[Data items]
□ □ □

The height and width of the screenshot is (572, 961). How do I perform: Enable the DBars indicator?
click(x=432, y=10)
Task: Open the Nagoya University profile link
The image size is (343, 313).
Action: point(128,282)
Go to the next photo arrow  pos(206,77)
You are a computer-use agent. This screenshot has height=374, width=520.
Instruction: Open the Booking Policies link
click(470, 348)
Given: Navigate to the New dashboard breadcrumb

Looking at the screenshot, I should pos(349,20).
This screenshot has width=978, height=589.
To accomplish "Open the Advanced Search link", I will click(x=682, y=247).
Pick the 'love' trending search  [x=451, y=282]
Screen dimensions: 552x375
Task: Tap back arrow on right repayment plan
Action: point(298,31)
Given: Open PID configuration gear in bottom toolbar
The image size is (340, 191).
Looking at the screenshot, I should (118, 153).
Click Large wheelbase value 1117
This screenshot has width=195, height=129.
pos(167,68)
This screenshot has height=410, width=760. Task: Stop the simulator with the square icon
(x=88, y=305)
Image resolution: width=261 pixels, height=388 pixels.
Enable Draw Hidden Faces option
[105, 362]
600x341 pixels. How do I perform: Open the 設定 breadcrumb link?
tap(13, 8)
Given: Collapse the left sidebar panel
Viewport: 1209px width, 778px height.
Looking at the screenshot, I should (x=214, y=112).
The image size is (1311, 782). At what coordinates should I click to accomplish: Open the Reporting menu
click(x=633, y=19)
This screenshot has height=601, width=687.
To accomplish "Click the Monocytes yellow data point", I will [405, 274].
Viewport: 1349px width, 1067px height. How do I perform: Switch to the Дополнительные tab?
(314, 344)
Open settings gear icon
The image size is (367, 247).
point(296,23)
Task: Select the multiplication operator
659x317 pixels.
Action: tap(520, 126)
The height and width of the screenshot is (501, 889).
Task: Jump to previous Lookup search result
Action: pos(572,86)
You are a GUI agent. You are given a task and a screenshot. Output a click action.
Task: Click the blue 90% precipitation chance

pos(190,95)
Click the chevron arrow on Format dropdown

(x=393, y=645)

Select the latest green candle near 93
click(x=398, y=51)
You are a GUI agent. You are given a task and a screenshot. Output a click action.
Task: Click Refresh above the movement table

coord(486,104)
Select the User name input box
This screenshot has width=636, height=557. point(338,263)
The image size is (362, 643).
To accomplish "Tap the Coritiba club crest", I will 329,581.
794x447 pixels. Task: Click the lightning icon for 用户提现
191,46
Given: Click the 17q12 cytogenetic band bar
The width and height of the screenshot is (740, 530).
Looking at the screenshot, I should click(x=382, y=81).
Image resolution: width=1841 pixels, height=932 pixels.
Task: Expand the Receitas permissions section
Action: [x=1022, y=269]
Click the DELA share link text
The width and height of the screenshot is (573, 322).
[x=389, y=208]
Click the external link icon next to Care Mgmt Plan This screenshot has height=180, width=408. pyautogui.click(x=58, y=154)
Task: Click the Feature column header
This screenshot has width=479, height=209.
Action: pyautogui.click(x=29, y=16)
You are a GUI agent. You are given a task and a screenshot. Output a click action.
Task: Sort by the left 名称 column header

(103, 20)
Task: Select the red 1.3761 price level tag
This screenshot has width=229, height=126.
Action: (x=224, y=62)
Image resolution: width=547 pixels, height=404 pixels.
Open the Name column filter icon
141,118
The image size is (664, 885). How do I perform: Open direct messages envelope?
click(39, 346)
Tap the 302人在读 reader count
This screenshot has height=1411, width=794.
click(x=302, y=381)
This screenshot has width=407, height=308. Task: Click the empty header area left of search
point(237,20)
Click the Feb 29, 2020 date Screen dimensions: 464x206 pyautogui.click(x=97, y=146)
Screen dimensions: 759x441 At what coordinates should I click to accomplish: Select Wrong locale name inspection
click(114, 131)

□ □ □

Exercise prompt => All of the data above should be reproduced exactly.

Answer to this task =>
The height and width of the screenshot is (572, 961). How do I perform: Enable the DBars indicator?
click(x=432, y=10)
Task: Open the Nagoya University profile link
The image size is (343, 313).
Action: point(128,282)
Go to the next photo arrow  pos(206,77)
You are a computer-use agent. This screenshot has height=374, width=520.
Instruction: Open the Booking Policies link
click(470, 348)
Given: Navigate to the New dashboard breadcrumb

Looking at the screenshot, I should pos(349,20).
This screenshot has width=978, height=589.
To accomplish "Open the Advanced Search link", I will click(x=682, y=247).
Pick the 'love' trending search  [x=451, y=282]
Screen dimensions: 552x375
Task: Tap back arrow on right repayment plan
Action: point(298,31)
Given: Open PID configuration gear in bottom toolbar
The image size is (340, 191).
Looking at the screenshot, I should (118, 153).
Click Large wheelbase value 1117
This screenshot has width=195, height=129.
pos(167,68)
This screenshot has height=410, width=760. Task: Stop the simulator with the square icon
(x=88, y=305)
Image resolution: width=261 pixels, height=388 pixels.
Enable Draw Hidden Faces option
[105, 362]
600x341 pixels. How do I perform: Open the 設定 breadcrumb link?
tap(13, 8)
Given: Collapse the left sidebar panel
Viewport: 1209px width, 778px height.
Looking at the screenshot, I should (x=214, y=112).
The image size is (1311, 782). At what coordinates should I click to accomplish: Open the Reporting menu
click(x=633, y=19)
This screenshot has height=601, width=687.
To accomplish "Click the Monocytes yellow data point", I will [405, 274].
Viewport: 1349px width, 1067px height. How do I perform: Switch to the Дополнительные tab?
(314, 344)
Open settings gear icon
The image size is (367, 247).
point(296,23)
Task: Select the multiplication operator
659x317 pixels.
Action: tap(520, 126)
The height and width of the screenshot is (501, 889).
Task: Jump to previous Lookup search result
Action: pos(572,86)
You are a GUI agent. You are given a task and a screenshot. Output a click action.
Task: Click the blue 90% precipitation chance

pos(190,95)
Click the chevron arrow on Format dropdown

(x=393, y=645)

Select the latest green candle near 93
click(x=398, y=51)
You are a GUI agent. You are given a task and a screenshot. Output a click action.
Task: Click Refresh above the movement table

coord(486,104)
Select the User name input box
This screenshot has width=636, height=557. point(338,263)
The image size is (362, 643).
To accomplish "Tap the Coritiba club crest", I will 329,581.
794x447 pixels. Task: Click the lightning icon for 用户提现
191,46
Given: Click the 17q12 cytogenetic band bar
The width and height of the screenshot is (740, 530).
Looking at the screenshot, I should click(x=382, y=81).
Image resolution: width=1841 pixels, height=932 pixels.
Task: Expand the Receitas permissions section
Action: [x=1022, y=269]
Click the DELA share link text
The width and height of the screenshot is (573, 322).
[x=389, y=208]
Click the external link icon next to Care Mgmt Plan This screenshot has height=180, width=408. pyautogui.click(x=58, y=154)
Task: Click the Feature column header
This screenshot has width=479, height=209.
Action: pyautogui.click(x=29, y=16)
You are a GUI agent. You are given a task and a screenshot. Output a click action.
Task: Sort by the left 名称 column header

(103, 20)
Task: Select the red 1.3761 price level tag
This screenshot has width=229, height=126.
Action: (x=224, y=62)
Image resolution: width=547 pixels, height=404 pixels.
Open the Name column filter icon
141,118
The image size is (664, 885). How do I perform: Open direct messages envelope?
click(39, 346)
Tap the 302人在读 reader count
This screenshot has height=1411, width=794.
click(x=302, y=381)
This screenshot has width=407, height=308. Task: Click the empty header area left of search
point(237,20)
Click the Feb 29, 2020 date Screen dimensions: 464x206 pyautogui.click(x=97, y=146)
Screen dimensions: 759x441 At what coordinates should I click to accomplish: Select Wrong locale name inspection
click(114, 131)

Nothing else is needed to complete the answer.